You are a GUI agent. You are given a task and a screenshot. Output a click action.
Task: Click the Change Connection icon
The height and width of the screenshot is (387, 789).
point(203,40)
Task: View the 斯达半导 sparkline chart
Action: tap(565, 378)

________________________________________

Everything from the line containing "The height and" down to the last line of the entries is to be returned exactly, both ends included, and nothing beyond it.

▸ WRITTEN ANSWER:
The height and width of the screenshot is (387, 789).
point(203,40)
Task: View the 斯达半导 sparkline chart
Action: tap(565, 378)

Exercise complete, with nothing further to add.